Tecnología, territorio y validación internacional
También se evaluaron experiencias como la liberación aérea de feromonas aplicada en Mendoza y su posible adaptación a la Patagonia. En ese marco, se analizó el uso de drones como alternativa para manejar superficies más acotadas y evitar conflictos en zonas urbanizadas.
Desde la Federación se remarcó que no habría objeciones sanitarias por parte de Brasil, siempre que las tareas estén debidamente certificadas, avaladas por INTA y correctamente documentadas. “Todo programa que fortalezca una zona sanitaria como la Patagonia no debería generar inconvenientes”, señaló Hernández.
Emergencias sanitarias: una definición política pendiente
Otro punto relevante fue el planteo sobre eventuales emergencias sanitarias. La Federación dejó en claro que, ante la hipótesis de ingreso de una plaga hoy inexistente en la región, la responsabilidad no puede recaer sobre los productores.
“No sería culpa nuestra si ingresara una mosca fértil a la Patagonia. Por eso pedimos que Nación y las provincias se hagan cargo de una eventual emergencia”, explicó Hernández. Aunque aclaró que actualmente no existe ninguna situación de ese tipo, se acordó avanzar en esquemas de contingencia y financiamiento preventivo.
Financiamiento: compromiso de Nación y provincias
En materia de financiamiento, se confirmó que la barrera sanitaria continuará bajo órbita nacional y que el Gobierno nacional tendrá participación económica en el programa de supresión de Carpocapsa, al tratarse de una estrategia sanitaria de alcance nacional. Las provincias de Río Negro y Neuquén también deberán acompañar el esquema.
Aún resta definir presupuesto, territorio a cubrir y modalidad operativa, pero desde la Federación destacaron que existe un compromiso político explícito para avanzar.
Reforma laboral y emergencia agropecuaria
Previo a la mesa sanitaria, Hernández mantuvo una reunión con la Secretaría de Agricultura en la que se abordó la reforma laboral. Según explicó, varios planteos históricos del sector fueron escuchados e incorporados al proyecto en elaboración.
Además, se confirmó que la emergencia agropecuaria será declarada a nivel nacional. En los próximos días se habilitará la entrega de certificados para que los productores puedan acceder a beneficios impositivos y planes de financiamiento específicos, tanto a nivel provincial como nacional.

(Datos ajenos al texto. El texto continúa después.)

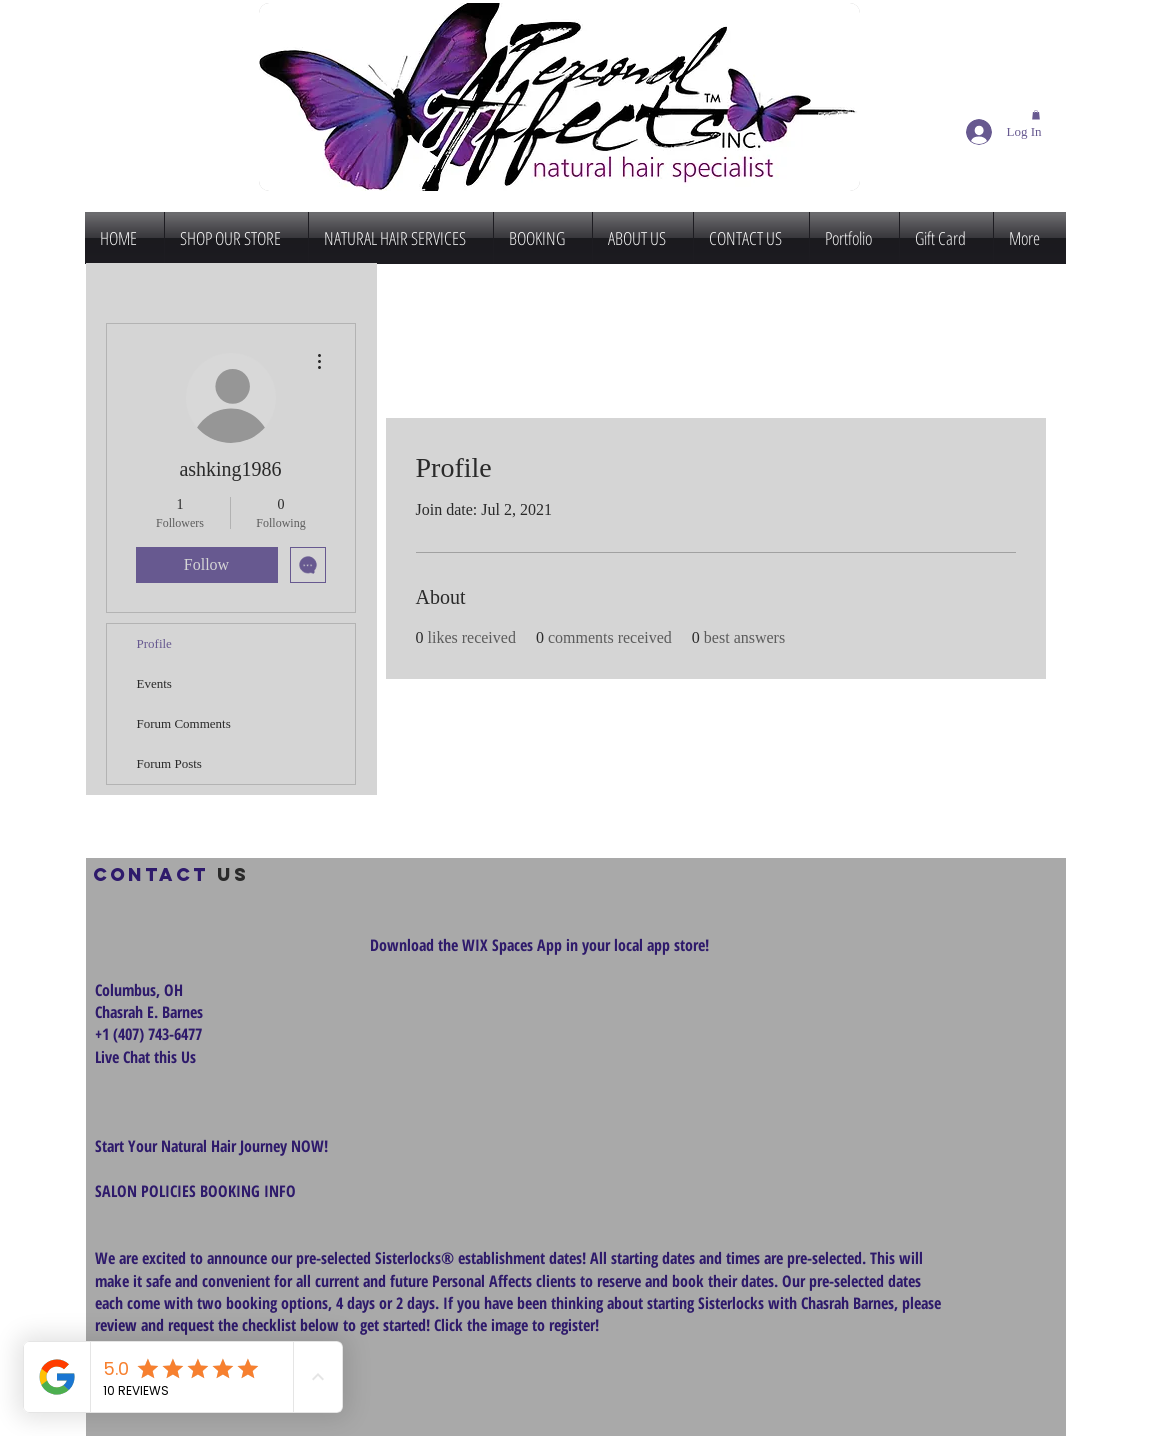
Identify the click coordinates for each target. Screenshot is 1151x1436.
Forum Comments (184, 723)
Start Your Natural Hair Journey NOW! (211, 1146)
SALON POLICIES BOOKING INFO (195, 1191)
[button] (1036, 115)
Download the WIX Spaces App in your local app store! (539, 945)
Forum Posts (169, 763)
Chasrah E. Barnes (149, 1012)
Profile (154, 643)
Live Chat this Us (147, 1057)
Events (154, 683)
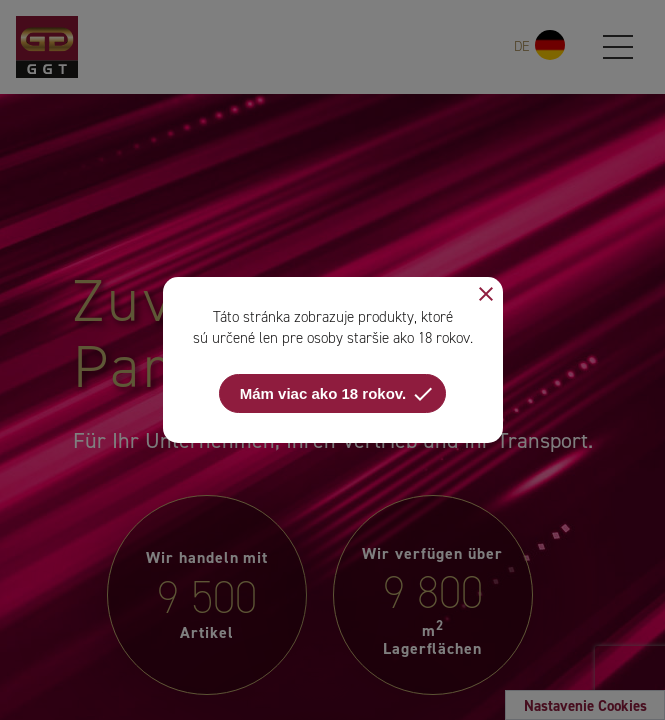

Finalmente, Hernández anticipó nuevas reuniones con el Ministerio de Trabajo de la Nación para avanzar en una revisión de los convenios laborales vigentes. “No podemos seguir discutiendo todos los años con un convenio de 1992 que no refleja la productividad ni los cambios tecnológicos actuales”, afirmó.
La reunión dejó una señal clara: la sanidad volvió al centro de la agenda frutícola, con Nación, provincias y entidades sentadas en la misma mesa. El desafío ahora ya no es técnico, sino político: transformar compromisos en financiamiento y programas efectivos que preserven el estatus sanitario patagónico y eviten que la sanidad siga siendo un costo imposible de sostener para el productor.